Available records:
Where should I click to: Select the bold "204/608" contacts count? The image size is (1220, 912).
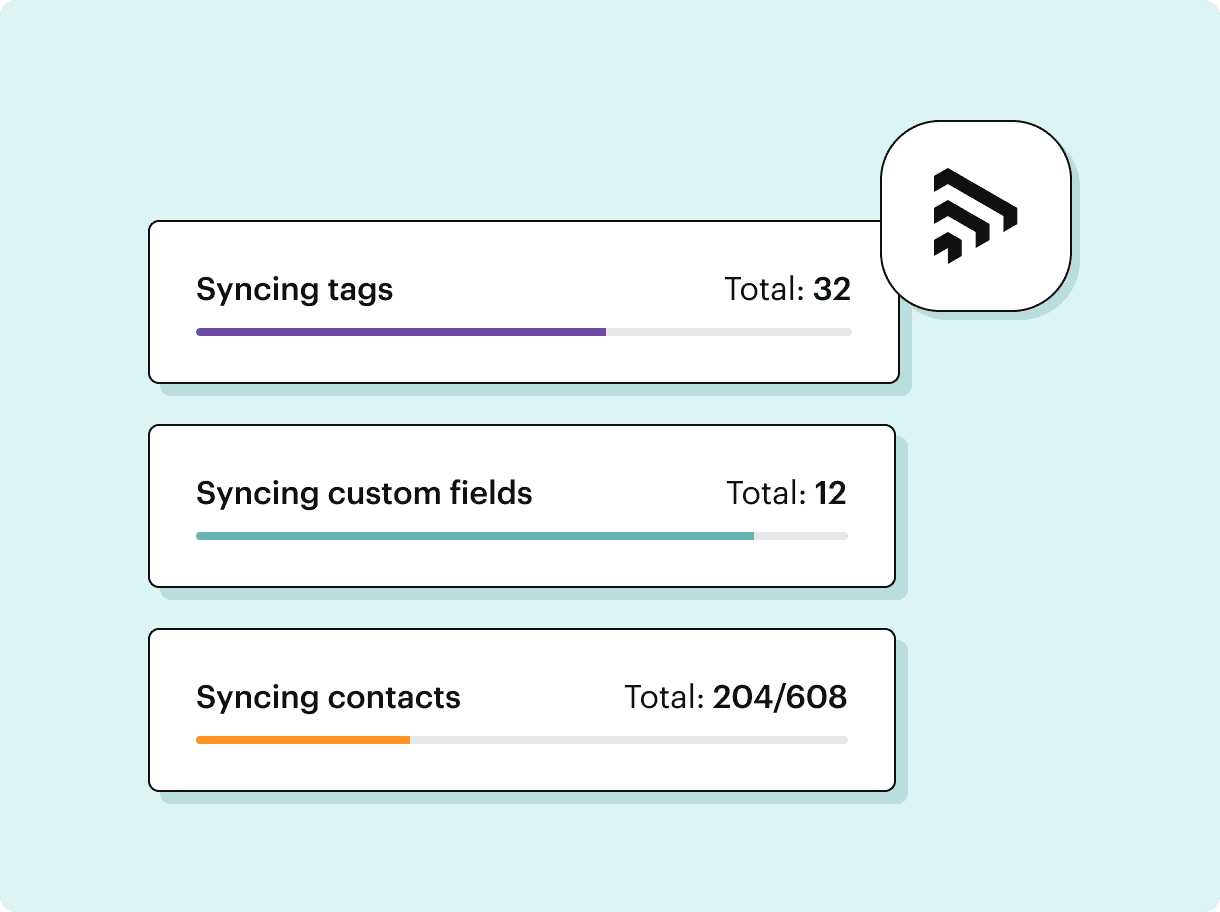pyautogui.click(x=780, y=697)
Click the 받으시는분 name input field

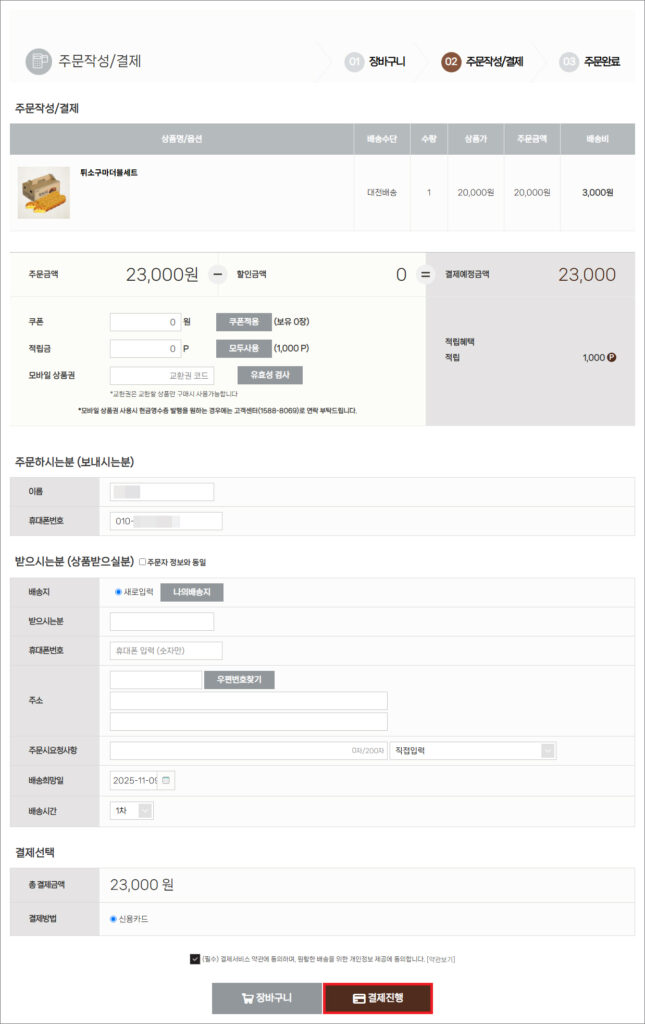162,621
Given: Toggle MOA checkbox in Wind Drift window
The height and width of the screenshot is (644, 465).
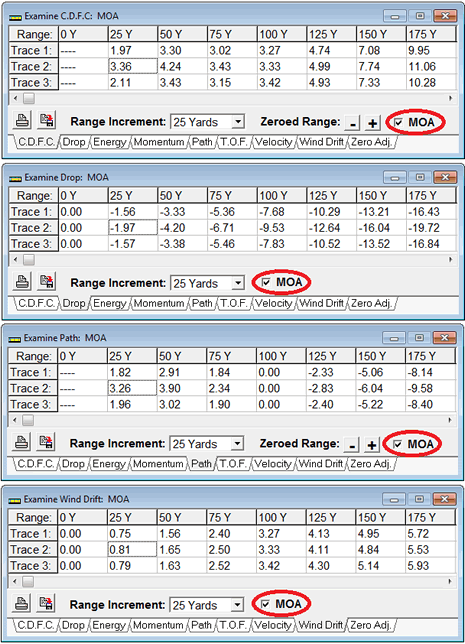Looking at the screenshot, I should click(x=265, y=604).
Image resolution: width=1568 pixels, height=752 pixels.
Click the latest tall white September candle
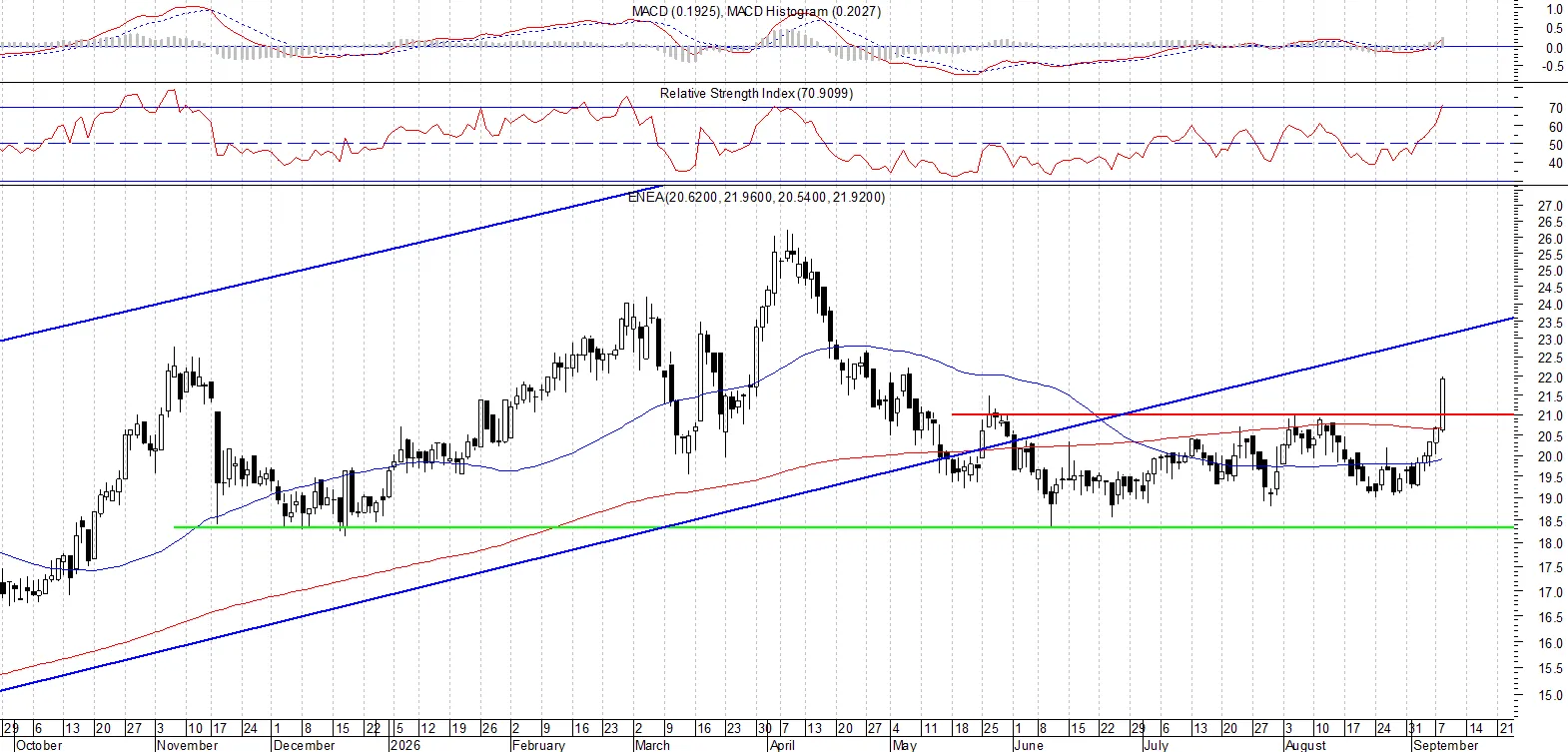pos(1444,403)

Exercise goal: Copy needed, without pictures: the lines of the listing above from the line containing "Click the 받으시는분 name input field" up to and including the line containing "Image resolution: width=1568", set down exactly.

Result of the exercise:
Click the 받으시는분 name input field

162,621
Given: Toggle MOA checkbox in Wind Drift window
The height and width of the screenshot is (644, 465).
Looking at the screenshot, I should click(x=265, y=604).
Image resolution: width=1568 pixels, height=752 pixels.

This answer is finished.